Oh, those workplace departure e-mails. (Thank you, Slate, for finally giving me something to actually call the things.) They’re so fun to write! and sometimes, they are really fun to read.
I’ve quit three jobs in which a “workplace departure e-mail” seemed called for. I didn’t feel the need to generate one for any of my babysitting jobs growing up, nor did I whip one up for McDonald’s (dudes, not only did I not have an e-mail address, I didn’t even have a computer, and hardly anybody else who worked there at the time did either), and a field-based Army unit in Europe doesn’t really require an electronic notification when you’re outprocessing. However, once I graduated college, engineering degree clutched in my hot little hand, my subsequent corporate adventures did, indeed, sort of require some kind of generalized e-notification of various coworkers and bosses, both mine and other people’s, upon my leaving those jobs for greener pastures. So I had to start cobbling them together.
I’ve never really had too much trouble knowing what to say. Platitudes apparently come as naturally to me as breathing. It’s been a great experience working with all of you! I can chirp cheerily on command. I wish you all well in your future endeavors! I generally consider myself a very honest person, but apparently, there are some circumstances under which I can lie like a rug with no qualms whatsoever.
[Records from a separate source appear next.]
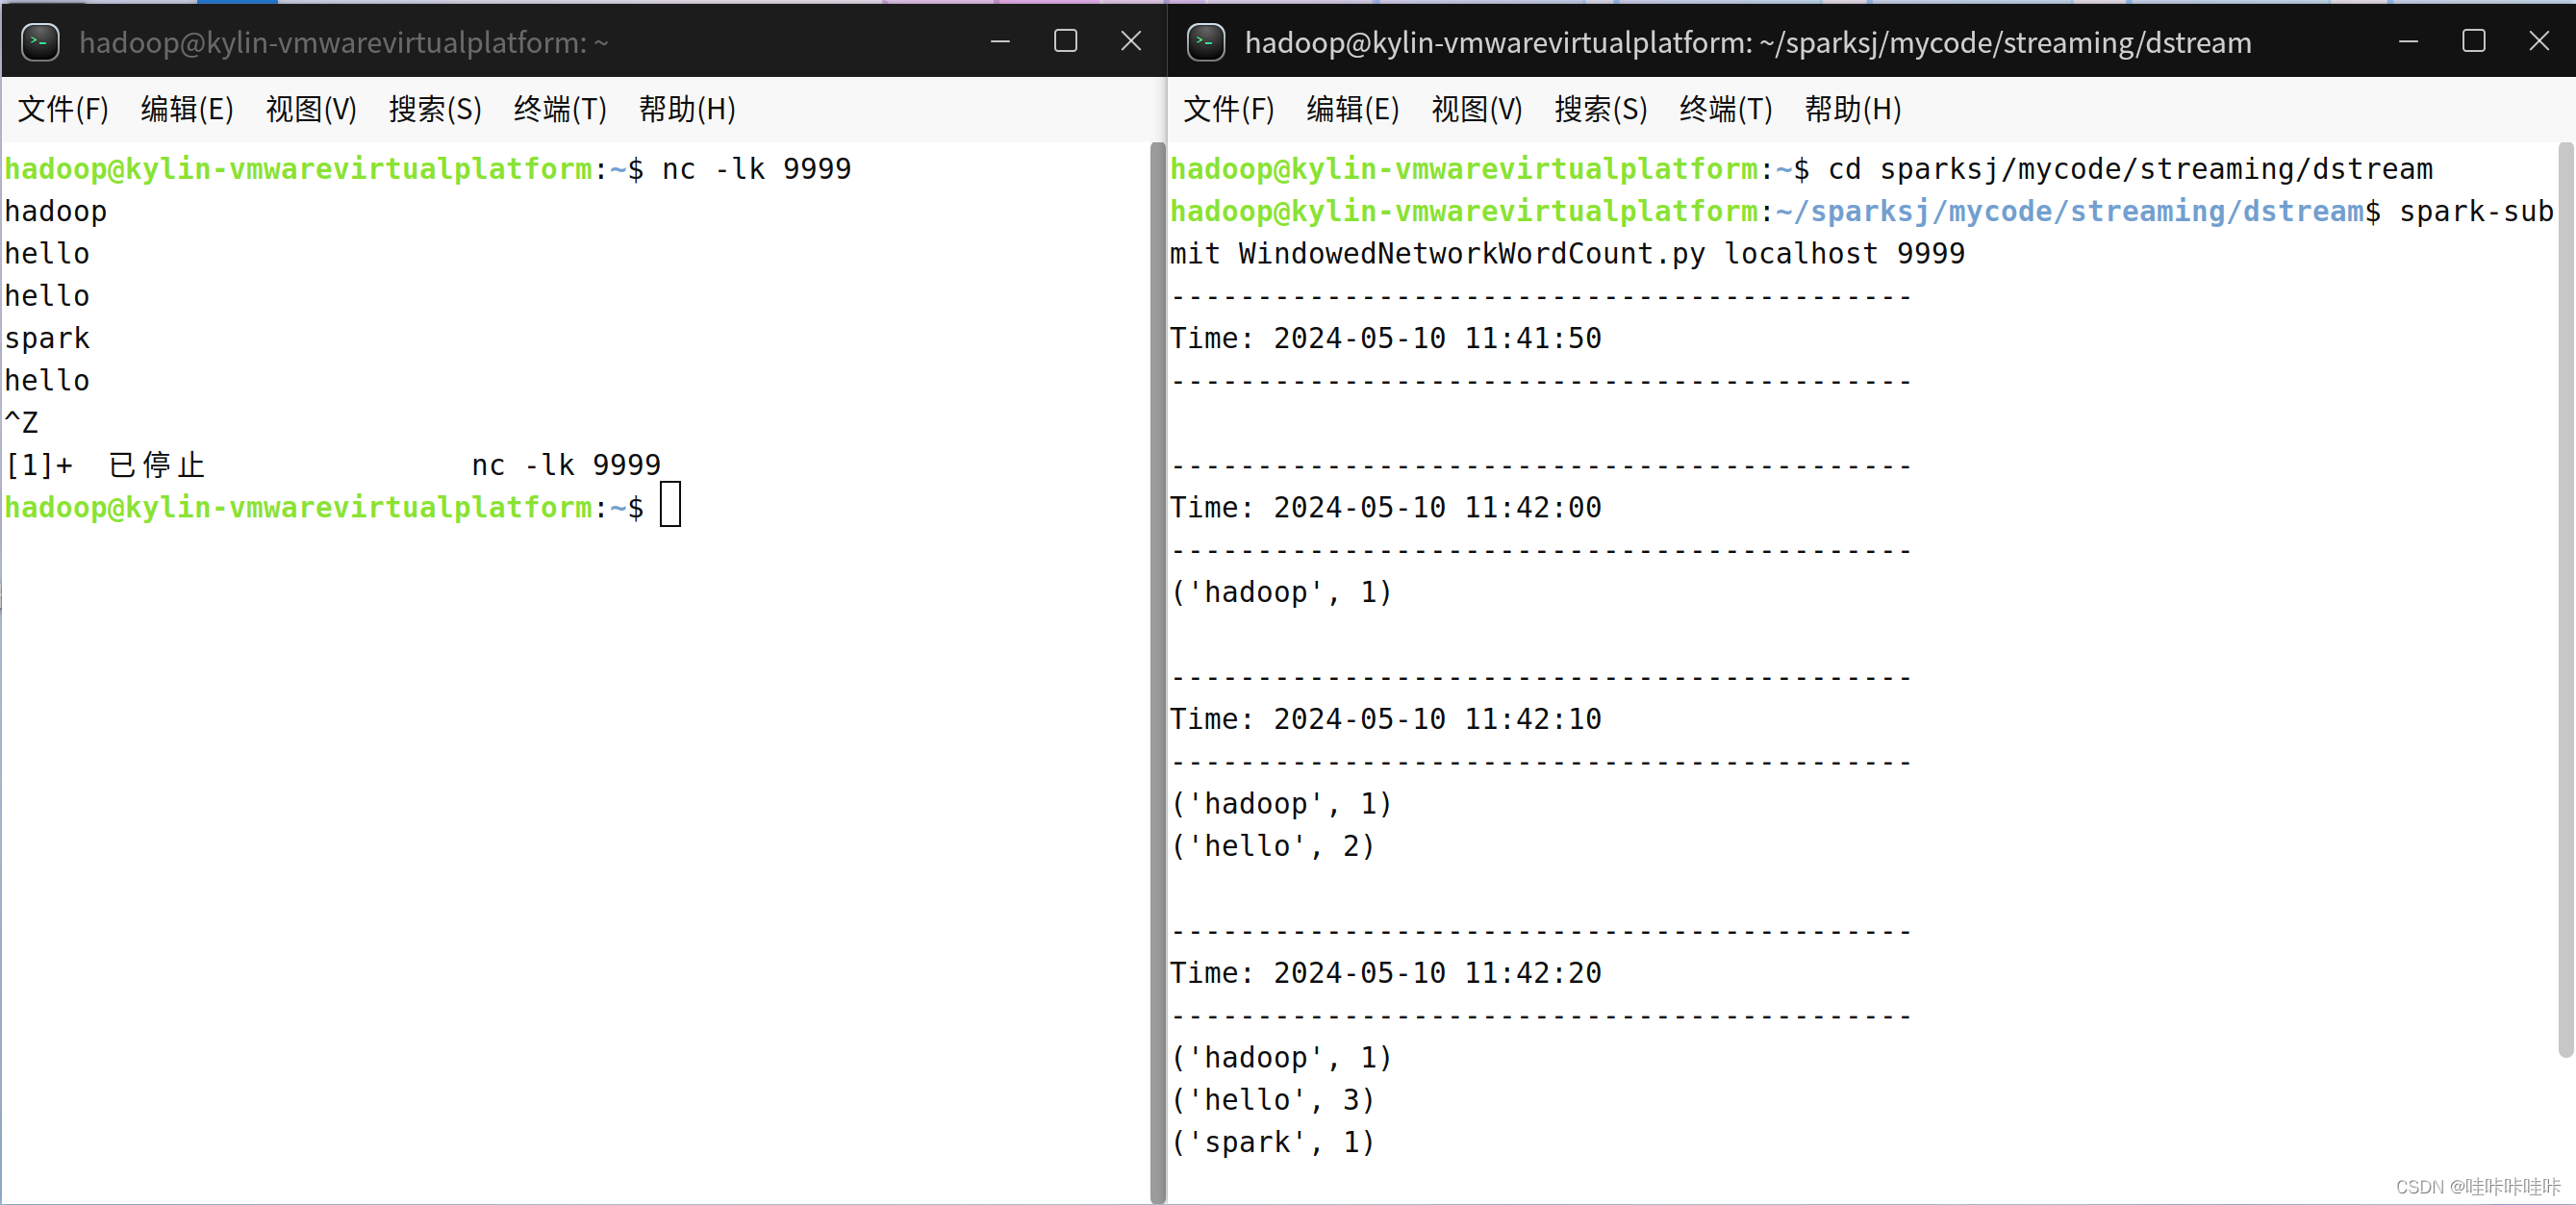Open the 搜索(S) menu in the left terminal
Viewport: 2576px width, 1205px height.
(435, 110)
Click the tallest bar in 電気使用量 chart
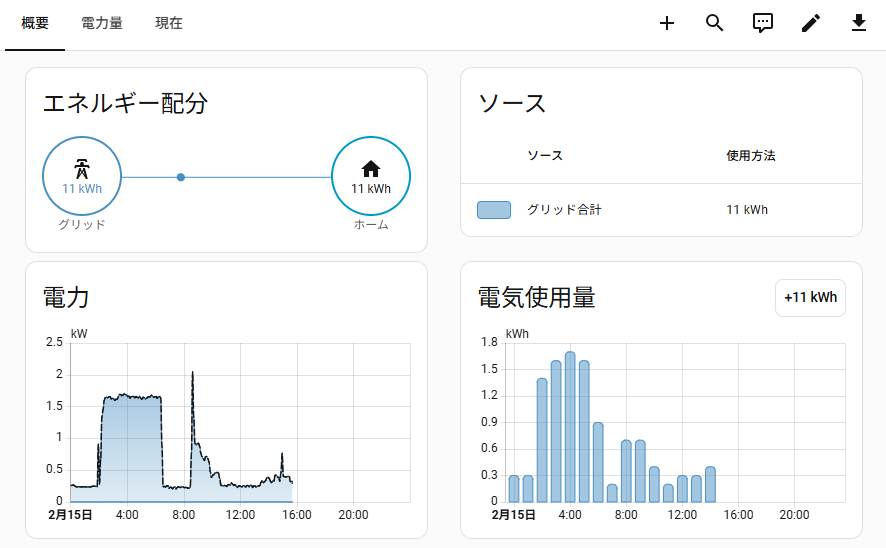 tap(570, 426)
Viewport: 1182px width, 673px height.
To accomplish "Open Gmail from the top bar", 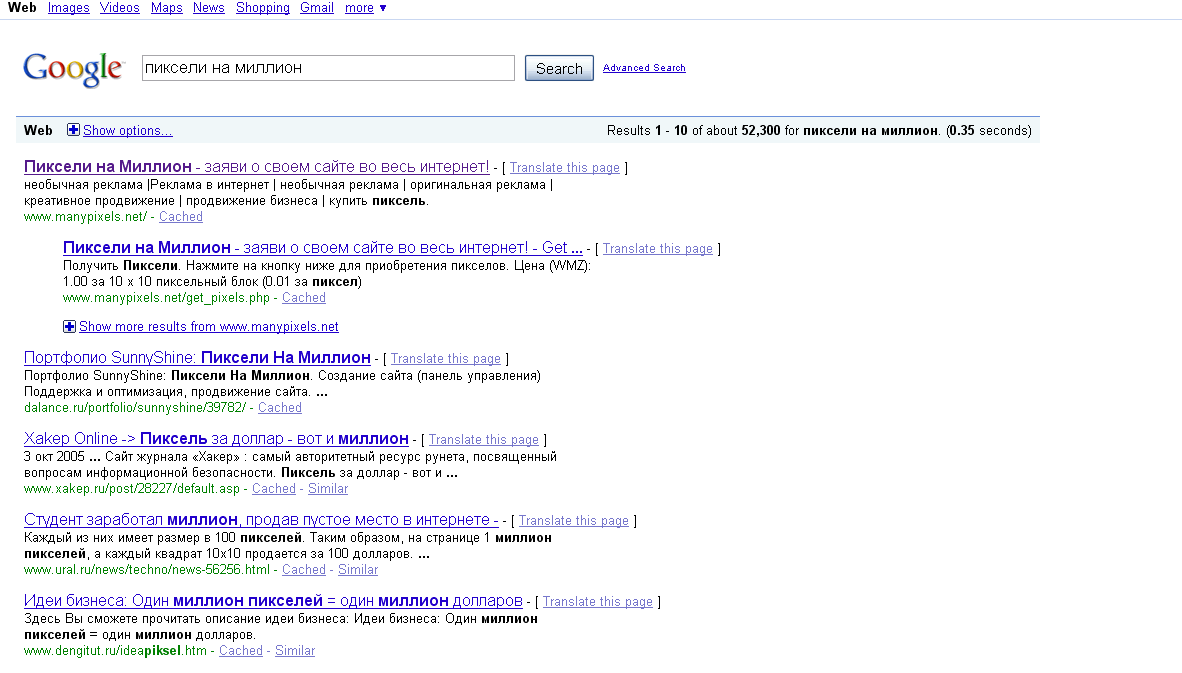I will coord(316,8).
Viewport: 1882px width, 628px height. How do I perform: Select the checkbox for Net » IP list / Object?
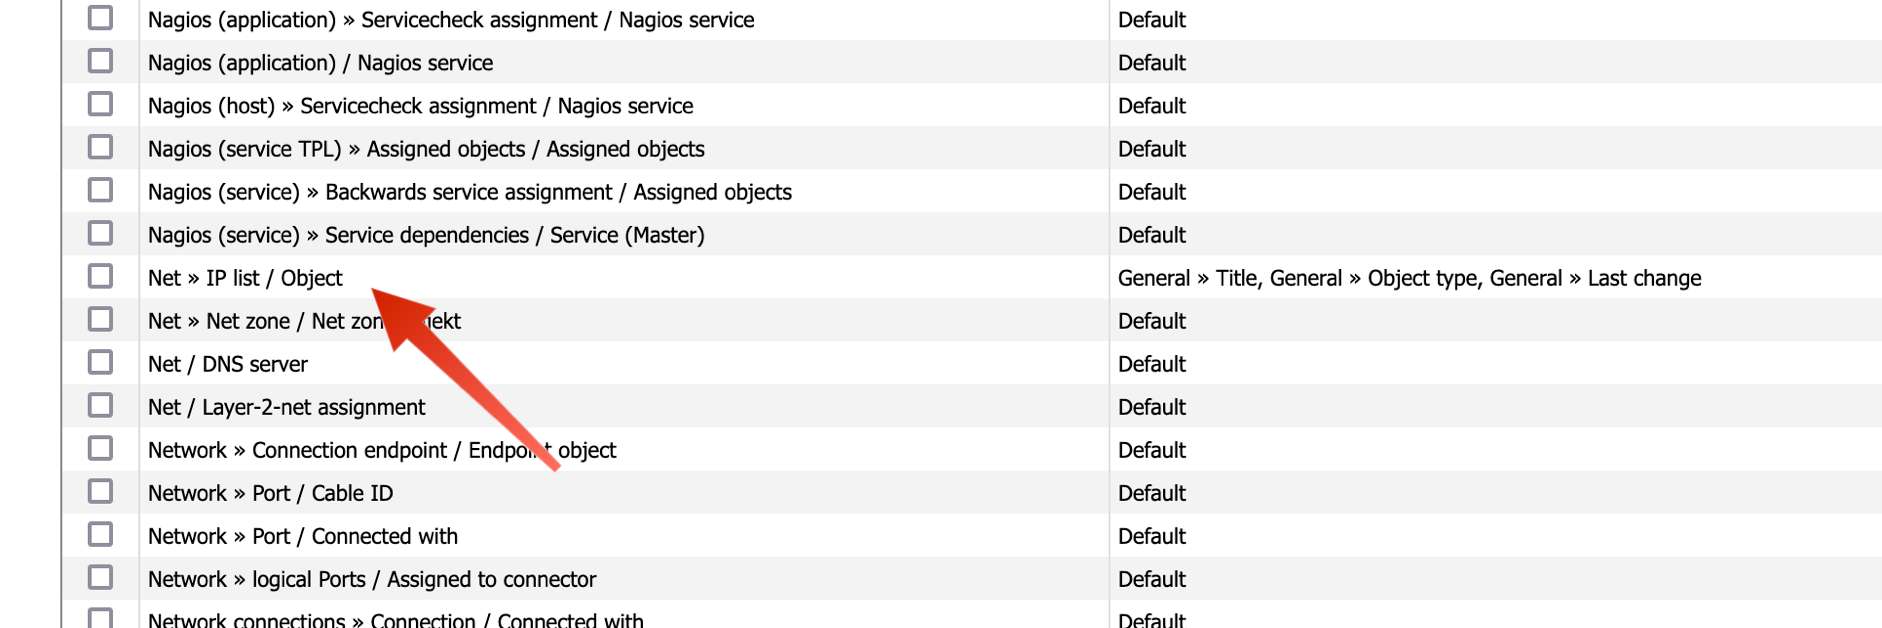[100, 276]
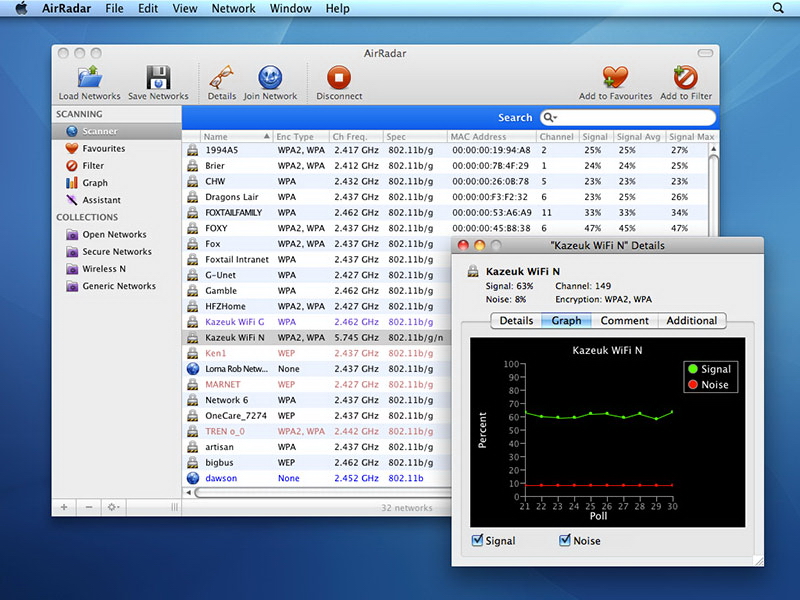
Task: Switch to the Additional tab
Action: [x=691, y=321]
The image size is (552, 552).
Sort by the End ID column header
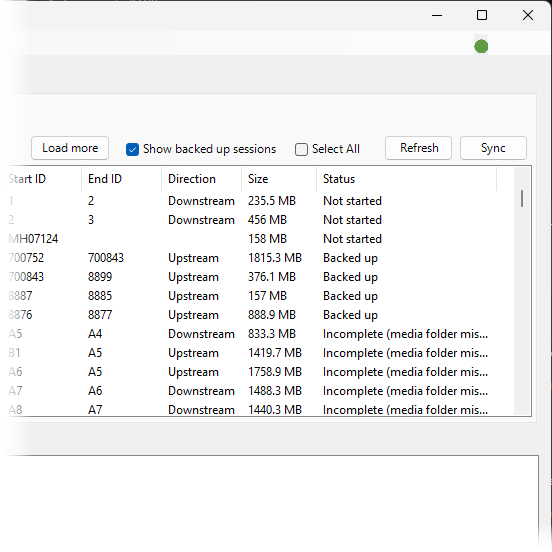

Quitting a job that I may or may not have come to hate to the point where each new day brings a new outbreak of hives is one of them.
The part of the workplace departure e-mail ritual that always threw me for a loop was who, exactly, to send the missive to. Every place I’ve worked has strongly discouraged e-mailing the entire freakin’ company, a policy with which I heartily agree, sometimes to the point where the ability to put in the companywide e-mail address is locked out from most of the employees. (Now, if only they will start removing the ability of said employees to “reply ALL” to those emails sent out to the entire company by the original, authorized personnel. No, Cathy in the London office, I don’t care that you’ve lost your password to the document management server nor, Bob from Sacramento, do I care that you and your family will be unable to attend the local company community service awards ceremony.)
But who do I send it to..? Can I get away with not sending it to the people I can’t stand…? No, not really, because even if those people can’t stand me in return, they’re usually just the type to make a big stink about being excluded from my workplace departure e-mail. Well, in that case, can I not include my new e-mail address..? No, because I do want some people to have it, both in terms of personal warmth and business referrals, and if I send some people an edited version that does not include my new e-mail address, again, they’ll probably get offended even if they can’t stand me. And how about people I worked with but who are either several levels above me or in only distantly-related departments..? Is it presumptuous of me to e-mail the first and peculiar of me to e-mail the second? But if I don’t, again again, will somebody Get Offended..?
And so on and so forth. But to the best of my knowledge, nothing bad has ever come of any of my workplace departure e-mails, so I must have muddled through the whole situation well enough each time…however, I can’t say that’s been the case for every workplace departure e-mail I’ve ever seen. Heh. Actually, some of ‘em have been a scream–for me, the sadistic observer; probably less of a scream for the author and some of the recipients, but given the e-mails themselves, clearly there was a Situation there that long preceeded the email. A few of my favorites from over the years–each sent to either the entire company, or a large subsection thereof:
“I just want you all to remember, what comes around goes around, and you know who I’m talking to.”
“I’ve had it with this situation. If I don’t get a response to this e-mail in ten minutes, I’m sending it out to everybody in the company so they can all see what idiots you are.” (I don’t know if this was supposed to be a workplace departure e-mail, but it sure turned into one; the author was fired the next day.)
“I haven’t always enjoyed working here, but it has been a learning experience.”
“Please don’t ask me why I’m leaving, I can’t talk about it, but you’re welcome to e-mail me privately to get the whole story.”
As the title of this post says–if you know or have any good ones of your own, share!